Pero si los cristianos no se distinguían de los demás en su parte exterior y en su
vida social, existía una gran diferencia en su espiritualidad y en su moralidad, lo que no
significa que la santidad era lo más común en la Iglesia primitiva, pues habrá que
desmitificar muchas de las creencias que tenemos respecto al modo en que los primeros
cristianos vivía su fe. Los/as cristianos/as era mujeres y hombres frágiles, como lo fueron
los de las Edades posteriores y como lo somos los de inicios del siglo XXI. Esto nos lo deja
ver la historia de cómo se fue desarrollando el sacramento de la penitencia y las
defecciones de muchos cristianos de la primera hora durante de las persecuciones.

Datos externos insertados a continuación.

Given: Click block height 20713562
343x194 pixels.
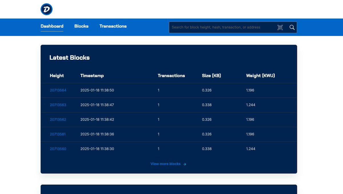Looking at the screenshot, I should pos(58,119).
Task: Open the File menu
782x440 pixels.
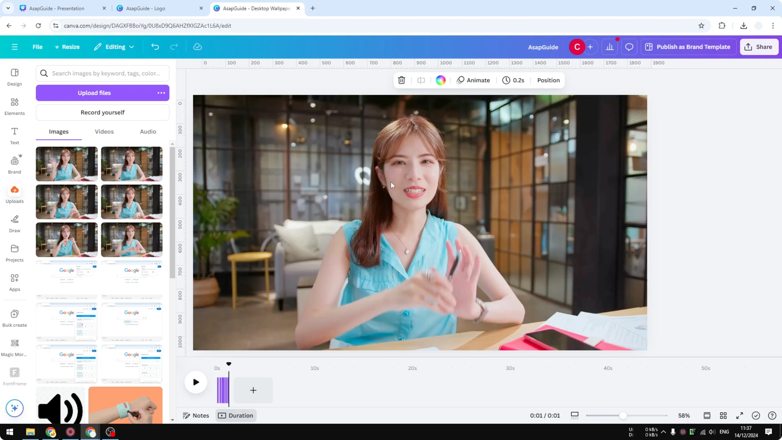Action: pyautogui.click(x=37, y=47)
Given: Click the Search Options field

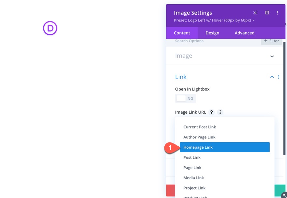Looking at the screenshot, I should (x=196, y=41).
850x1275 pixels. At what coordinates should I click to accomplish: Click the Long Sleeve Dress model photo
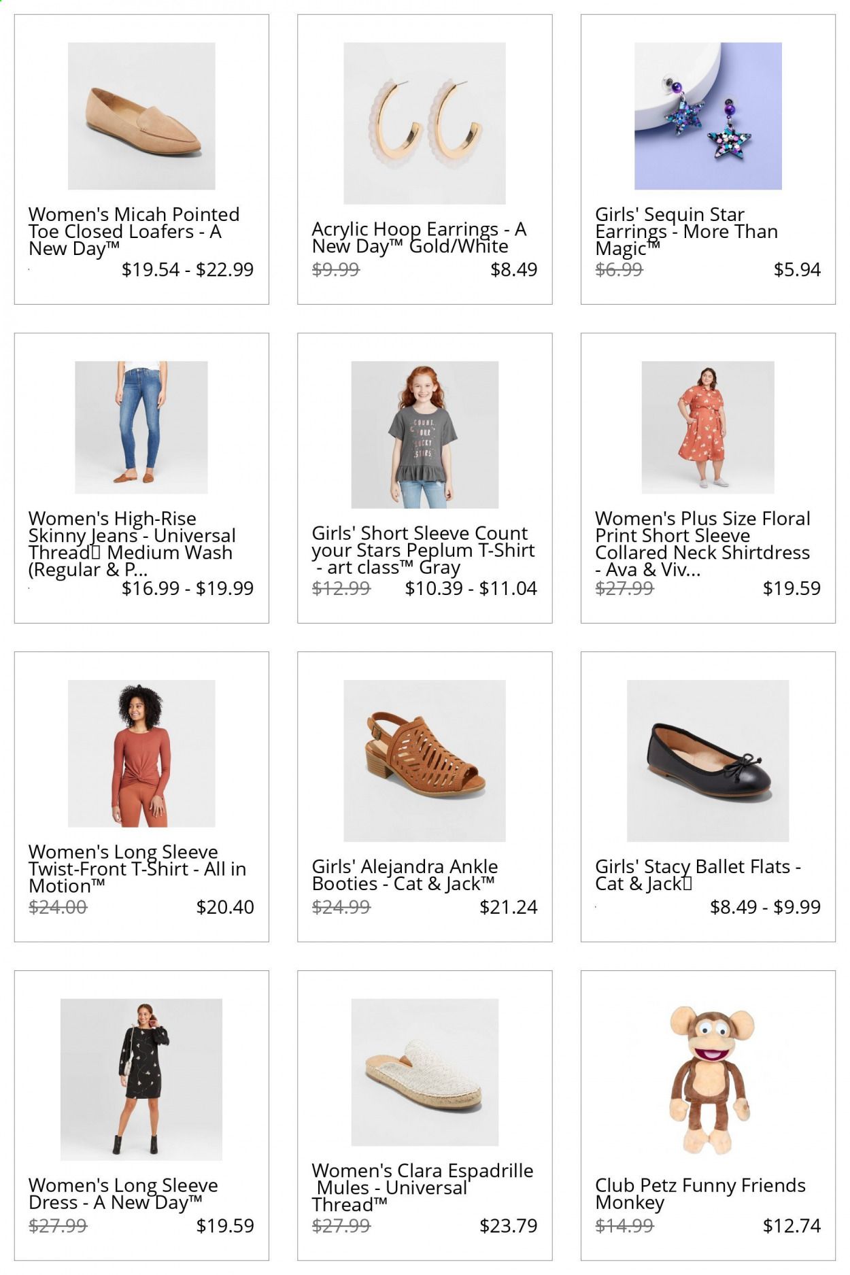click(x=141, y=1079)
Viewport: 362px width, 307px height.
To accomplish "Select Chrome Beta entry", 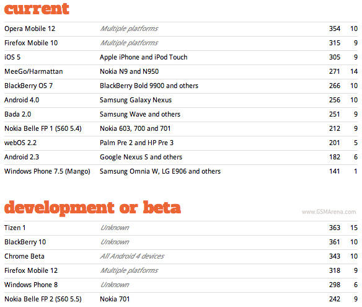I will coord(24,256).
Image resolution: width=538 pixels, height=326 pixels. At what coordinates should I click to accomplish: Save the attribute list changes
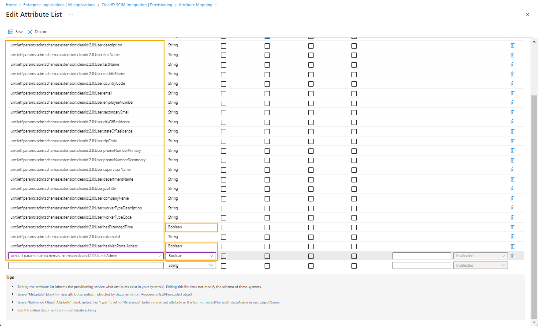[15, 31]
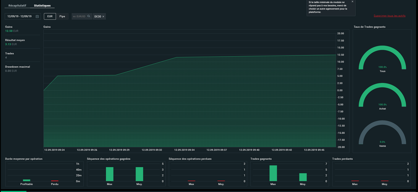418x192 pixels.
Task: Click the gains curve near 09:34 timestamp
Action: tap(176, 57)
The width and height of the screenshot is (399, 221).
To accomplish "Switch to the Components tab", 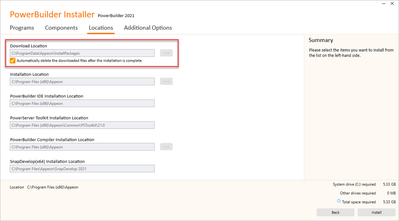I will coord(61,28).
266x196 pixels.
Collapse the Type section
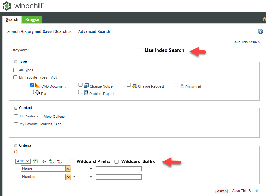tap(16, 62)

Hay que decir también que al lado de las apostasías y defecciones de los cristianos
de aquellos tiempos, también sobresalían en las comunidades cristianas pequeños grupos
de hombres y mujeres que aspiraban a la perfección de la vida cristiana: los ascetas y las
vírgenes. Los ascetas hacían voto de castidad perfecta; muchos distribuían sus bienes a los
pobres; por lo general permanecían en sus familias; pero a veces se reunían varios de ellos
para vivir en comunidad; no llevaban vestimenta especial que los distinguiera de los
demás cristianos. Algunos se retiraban al desierto para vivir en soledad.

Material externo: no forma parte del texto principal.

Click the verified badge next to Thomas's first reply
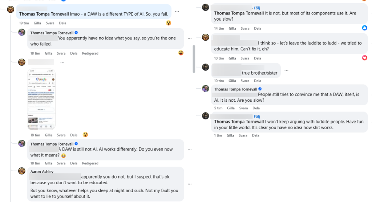Screen dimensions: 372x202 coord(76,33)

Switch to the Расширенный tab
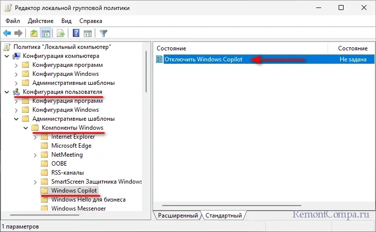pos(178,216)
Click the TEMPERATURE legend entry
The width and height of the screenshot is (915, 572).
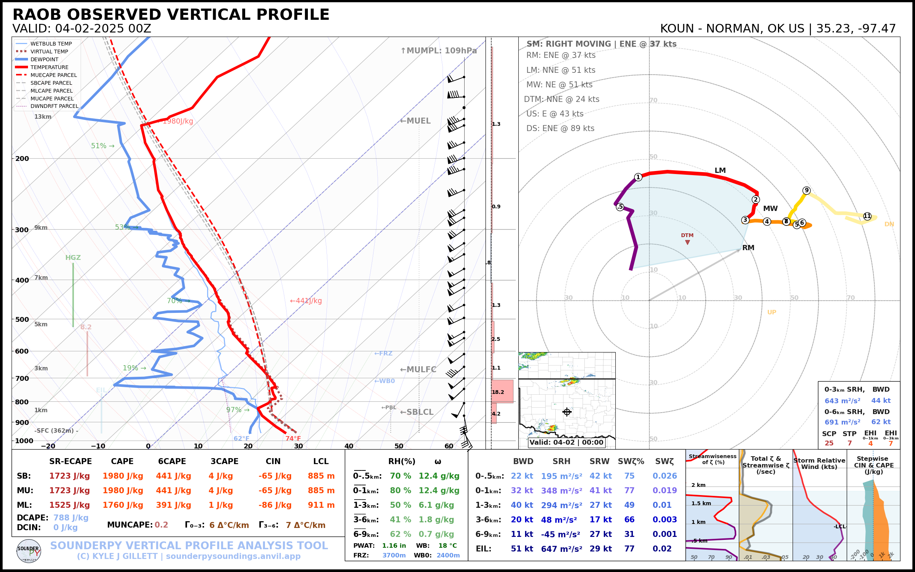pyautogui.click(x=49, y=67)
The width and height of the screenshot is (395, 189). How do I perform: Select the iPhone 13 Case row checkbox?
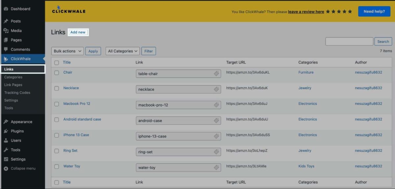[x=57, y=135]
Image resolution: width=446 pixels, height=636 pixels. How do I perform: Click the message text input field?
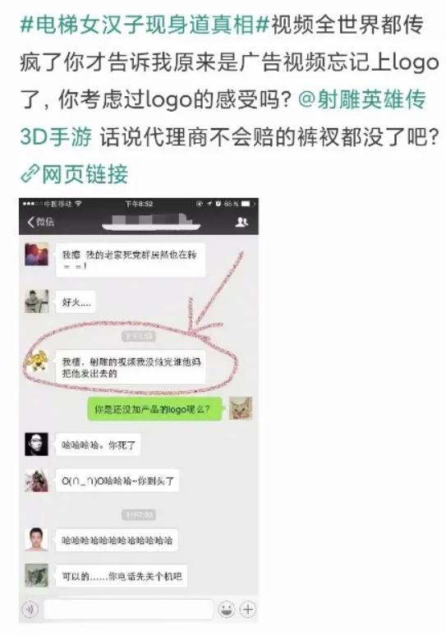128,609
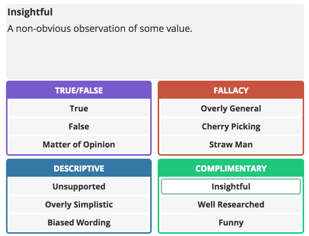The width and height of the screenshot is (309, 236).
Task: Tag as Biased Wording
Action: pyautogui.click(x=79, y=222)
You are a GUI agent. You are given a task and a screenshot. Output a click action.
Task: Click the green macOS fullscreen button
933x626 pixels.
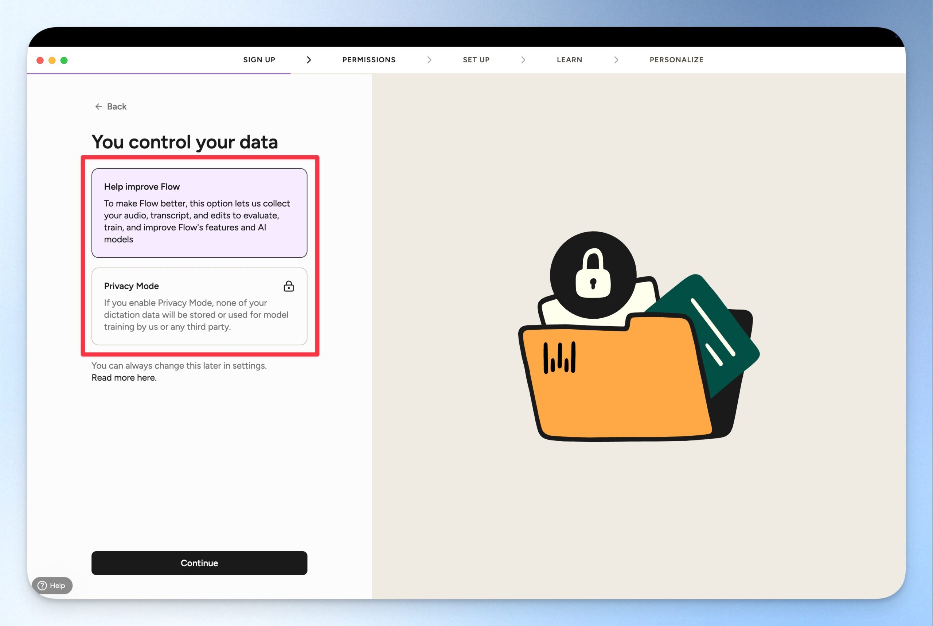[64, 60]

Un tenor de vida semejante llevaban las vírgenes. Este grupo de mujeres estaban
siempre bajo la vigilancia de un miembro del clero; y como suele suceder, esto dio lugar a
algunos abusos; de ahí que desde al siglo III la convivencia de clérigos y vírgenes (llamadas
vírgenes subintroductae) fue prohibida por varios concilios. Estos ascetas y las vírgenes
van a constituir la base sobre la que se levantará la vida monástica posterior.